A vaccine works by mimicking a natural infection. A vaccine not only induces immune response to protect people from any future COVID-19 infection, but also helps quickly build herd immunity to put an end to the pandemic. Herd immunity occurs when a sufficient percentage of a population becomes immune to a disease, making the spread of disease from person to person unlikely.
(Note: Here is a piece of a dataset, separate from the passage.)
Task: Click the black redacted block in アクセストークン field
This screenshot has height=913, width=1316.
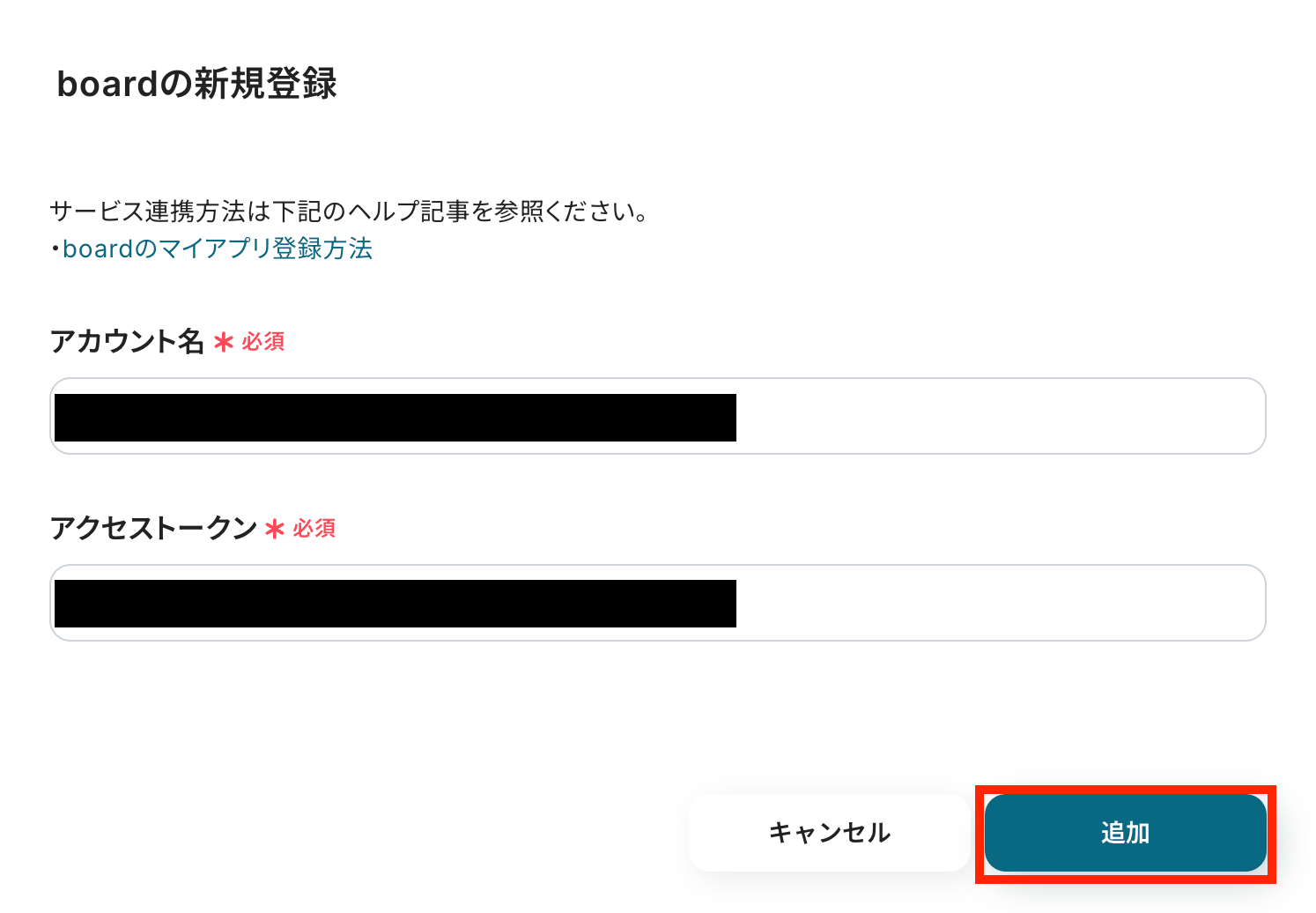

The good news is that SARS-CoV-2 virus has been fairly stable, which increases the viability of a vaccine.

How many types of vaccines are there?

There are broadly four types of vaccine — one, a vaccine based on the whole virus (this could be either inactivated, or an attenuated [weakened] virus vaccine); two, a non-replicating viral vector vaccine that uses a benign virus as vector that carries the antigen of SARS-CoV; three, nucleic-acid vaccines that have genetic material like DNA and RNA of antigens like spike protein given to a person, helping human cells decode genetic material and produce the vaccine; and four, protein subunit vaccine wherein the recombinant proteins of SARS-COV-2 along with an adjuvant (booster) is given as a vaccine.
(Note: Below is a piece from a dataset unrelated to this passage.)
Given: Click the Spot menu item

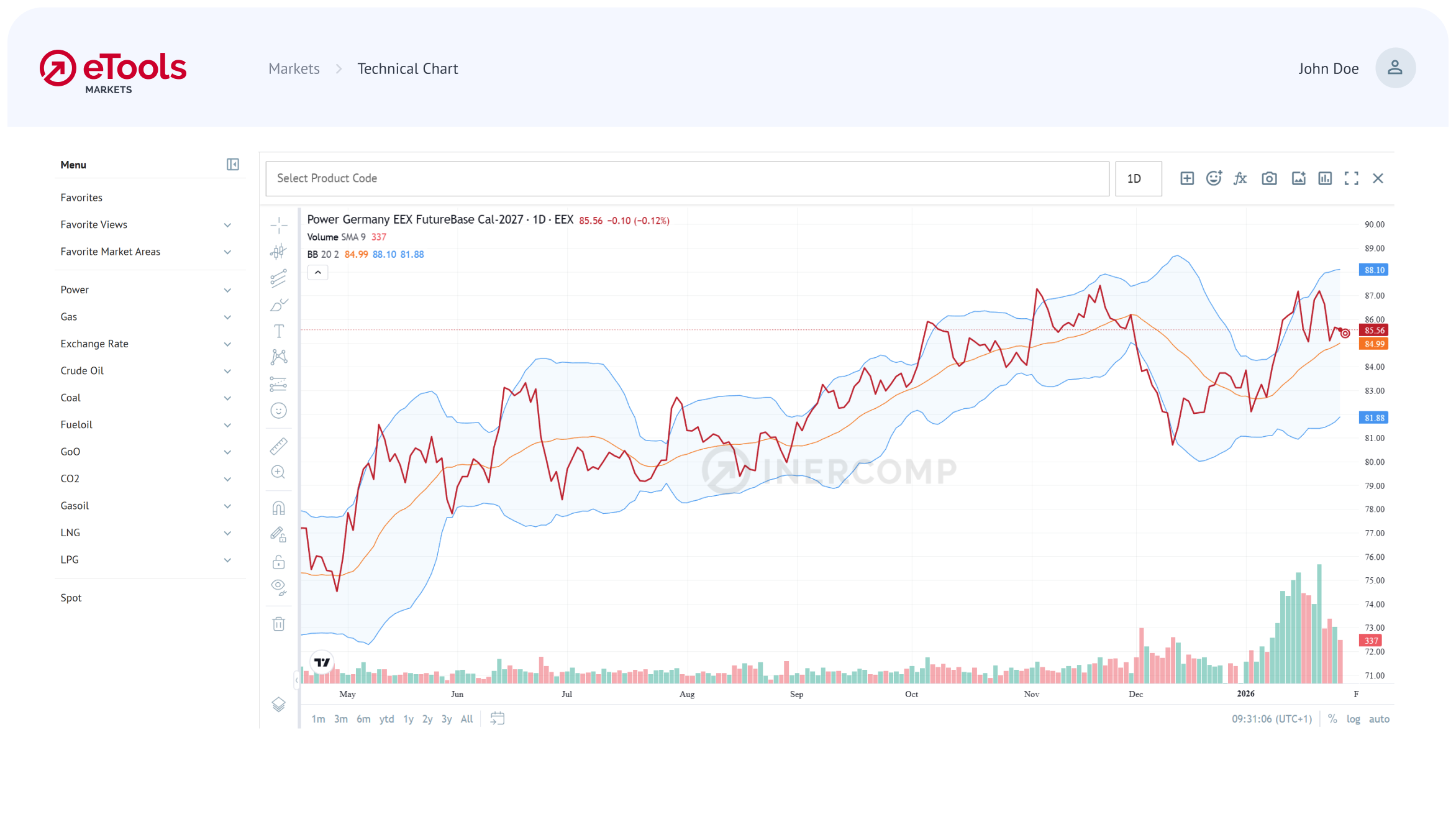Looking at the screenshot, I should pos(71,597).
What does it take to develop a vaccine of this kind?

Vaccine development is a long, complex process. Unlike drugs that are given to people with a diseased, vaccines are given to healthy people and also vulnerable sections such as children, pregnant women and the elderly. So rigorous tests are compulsory. History says that the fastest time it took to develop a vaccine is five years, but it usually takes double or sometimes triple that time.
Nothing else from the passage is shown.